Pickard’s Mass is based on a text devised by theologian and writer Gavin D’Costa. It uses parts from the Ordinary Mass: “only seventeen lines of text are from the Mass itself”. The composer writes: “These lines are counterpointed with original poems unfolding a fictional narrative of a refugee father and daughter, fleeing their war-torn country by sea.” The languages are Turkish (in the Introitus), Arabic and Syriac (in the Kyrie), and Arabic (in the Credo and the Sanctus). The texts are interspersed with well-known quotations. “April is the cruellest month” (from T.S. Eliot’s The Waste Land) appears three times in the Kyrie. The Gloria has “Still falls the Rain” (the title of Dame Edith Sitwell’s poem) as a refrain. The Credo quotes the opening line from Matthew Arnold’s Dover Beach, “the sea is calm tonight”. The Agnus Dei appropriately opens with “Little Lamb who made thee?” (from William Blake’s The Lamb).

This variety of literary sources results in an equally varied musical response. The English texts are set to be easily understood. The Middle Eastern texts “are set in a manner that does not seek to conceal their differences from the Western texts”, so that the texts in Arabic and Syriac are sung in a clearly monodic style. One might dig deeper into the rather complex literary network but that would exceed the limits of this review. And yet, Pickard managed to maintain a strongly argued coherence throughout this complex work. It is his deeply sincere and strongly felt statement. The writing for voices, equally exacting, calls for complete dedication, and for impeccable technique and musicality. The BBC Singers rise to the challenge, as one might expect.

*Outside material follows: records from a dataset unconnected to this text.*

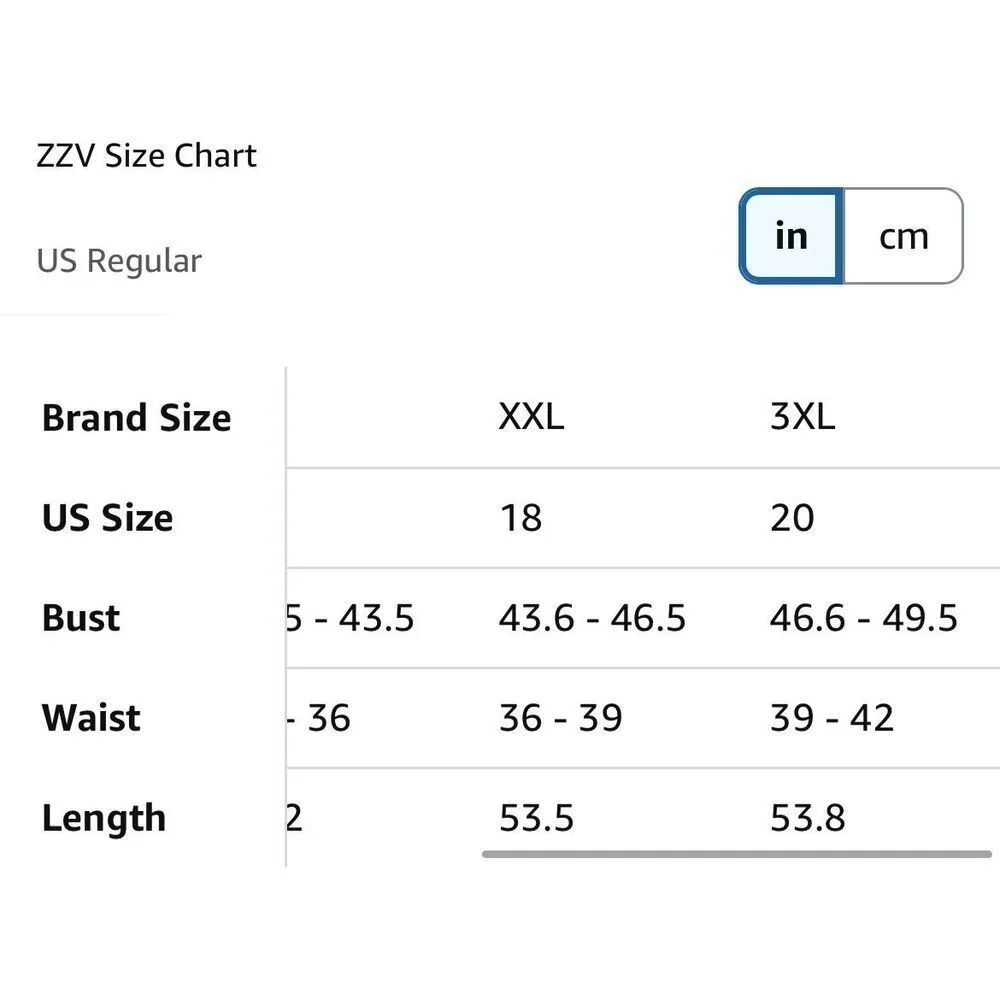Select the Length row header
Viewport: 1000px width, 1000px height.
point(103,818)
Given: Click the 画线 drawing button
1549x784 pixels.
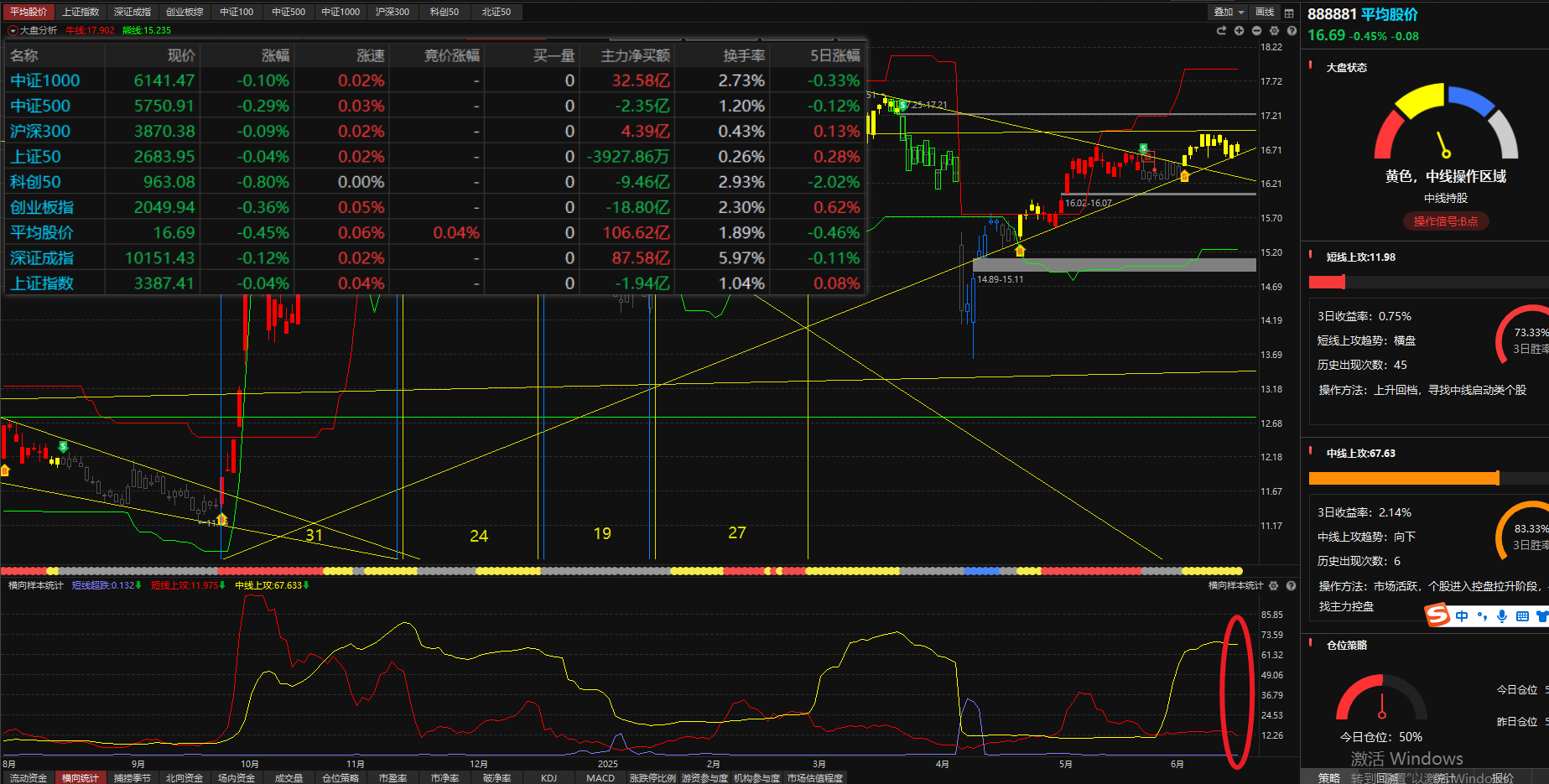Looking at the screenshot, I should [x=1265, y=12].
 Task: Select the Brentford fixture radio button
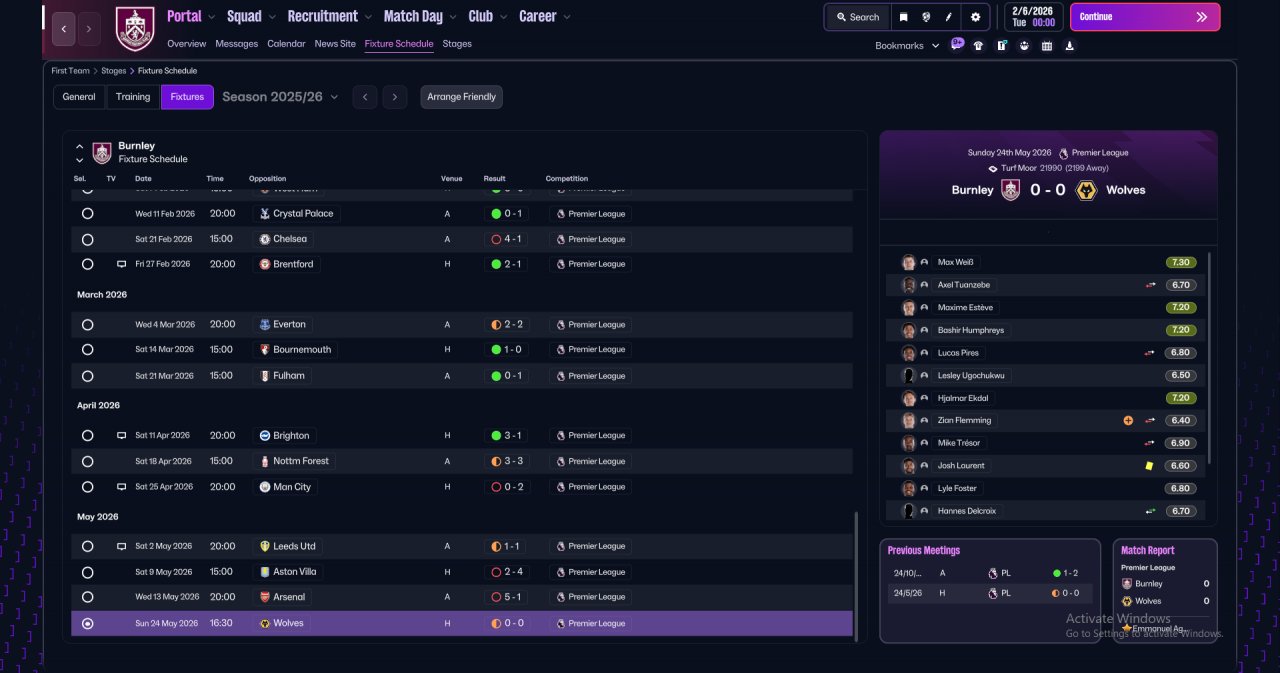[x=88, y=264]
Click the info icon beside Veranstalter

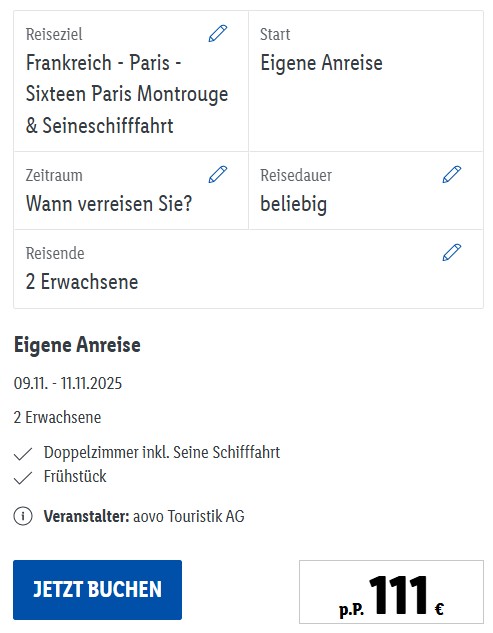click(23, 516)
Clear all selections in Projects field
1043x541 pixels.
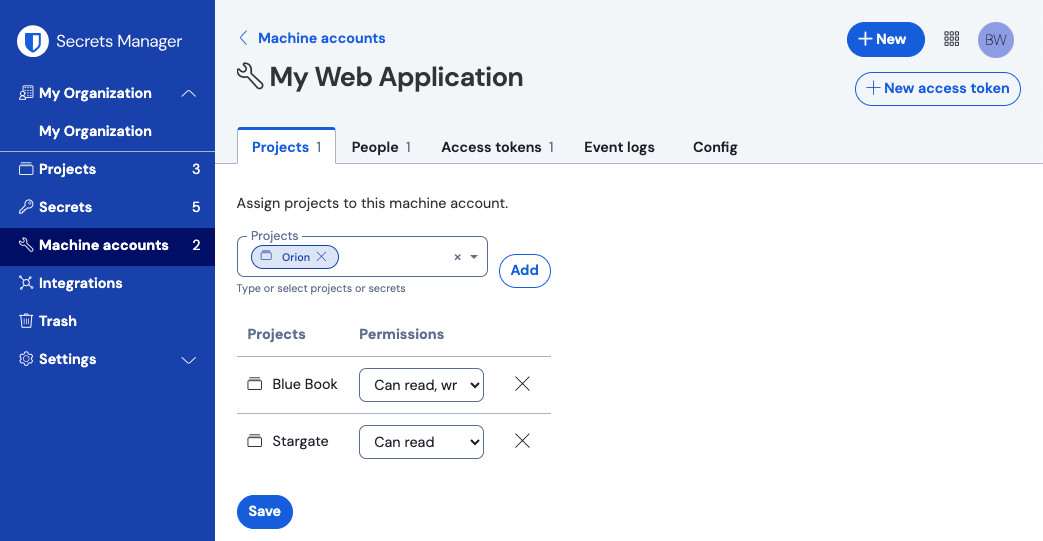pos(457,257)
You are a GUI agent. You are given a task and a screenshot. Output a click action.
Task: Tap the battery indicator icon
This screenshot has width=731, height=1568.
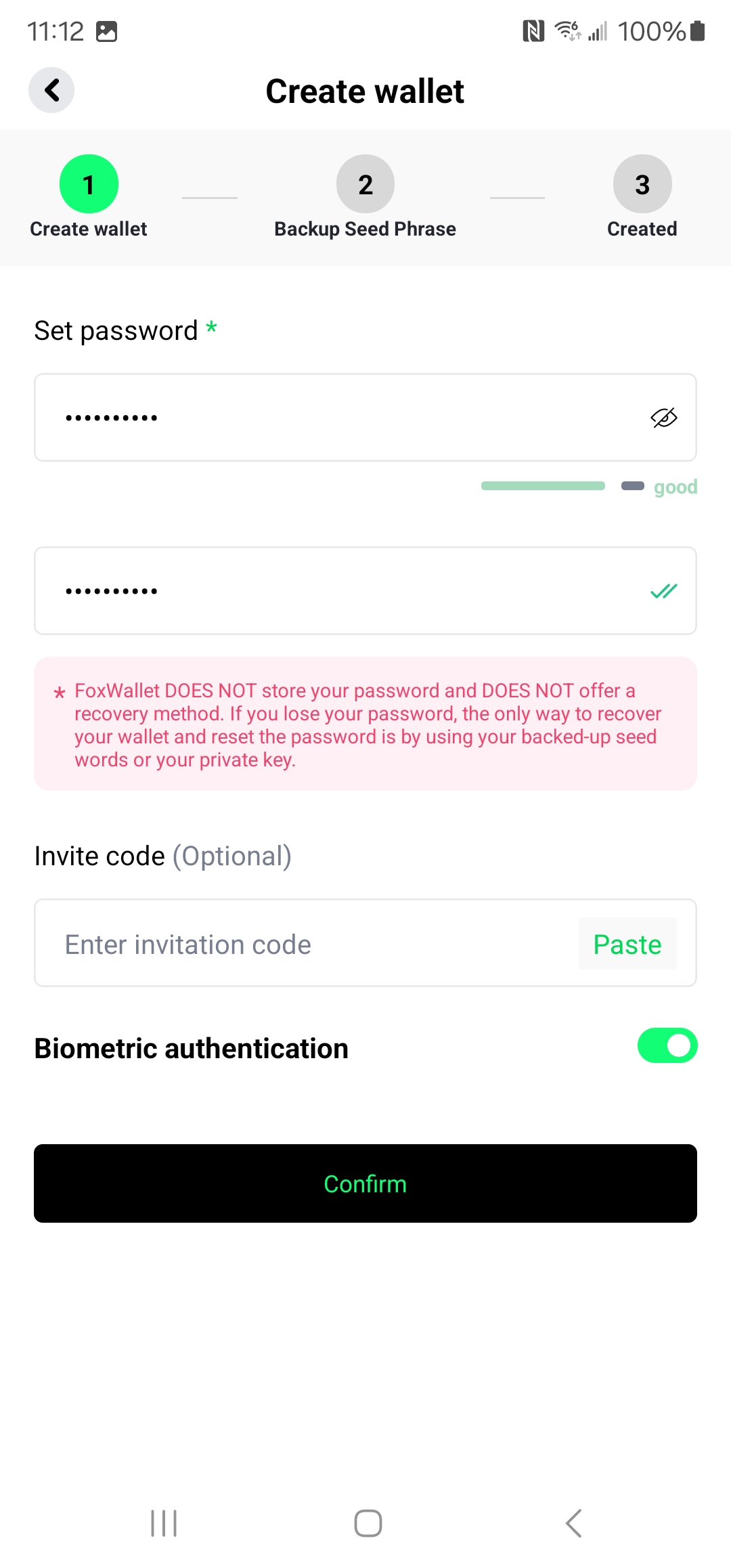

This “ear-opening” release also includes two substantial instrumental pieces. Orion for trumpet doubling flugelhorn and organ was commissioned by the 2004 Presteigne Festival. Trumpeter Alison Balsom and organist Jonathan Scott gave the first performance. The piece is in three movements. In Nebula various elements emerge from an amorphous, ambiguous opening before coalescing into an assertive, dramatic statement. Alnitak (the easternmost star in Orion’s belt) is somewhat more developed. The lyrical outer sections are dominated by the rich sound of the flugelhorn, whereas the more animated central section played by the trumpet is a hunting scene representing Orion as “the Mighty Hunter”. Betelgeuse alludes to the final stages of the star that will end up as a ring (“a planetary nebula” in Pickard’s words). So, after a series of dramatic, exacting cadenzas and a hair-raising dance, the trumpeter moves offstage to play from a progressively greater distance. (An aside: the front cover image represents the Sword of Orion.)

Tesserae was written for organist David Goode, who gave the first performance in Oxford. A tessera is a piece of ceramic or a tile in a mosaic. Fittingly, the work is conceived as a mosaic of sorts. It is made of fragments repeated and juxtaposed as in a mosaic but no one is exactly the same; that implies tiny variations throughout the work. As the music proceeds, fragments tend to attract each other so as to make clearly identifiable images. It also moves from a somewhat slower, tentative beginning towards a more energetic closing section. Orion is a formidable piece of masterly display but John Pickard never uses virtuosity for virtuosity’s sake; it is always strongly expressive. Orion is no exception.

As already noted, all pieces get committed, well prepared, impeccable performances. The BBC Singers clearly have the measure of the shorter works and the powerfully expressive Mass. Chloë Abbott’s and David Goode’s playing and musicality cannot be faulted; they serve the often taxing music well. The recording is as fine as one has come to expect from BIS. This splendid release shows a somewhat unusual facet of John Pickard’s music. It is a most welcome addition to his expanding discography, and a must for all his followers.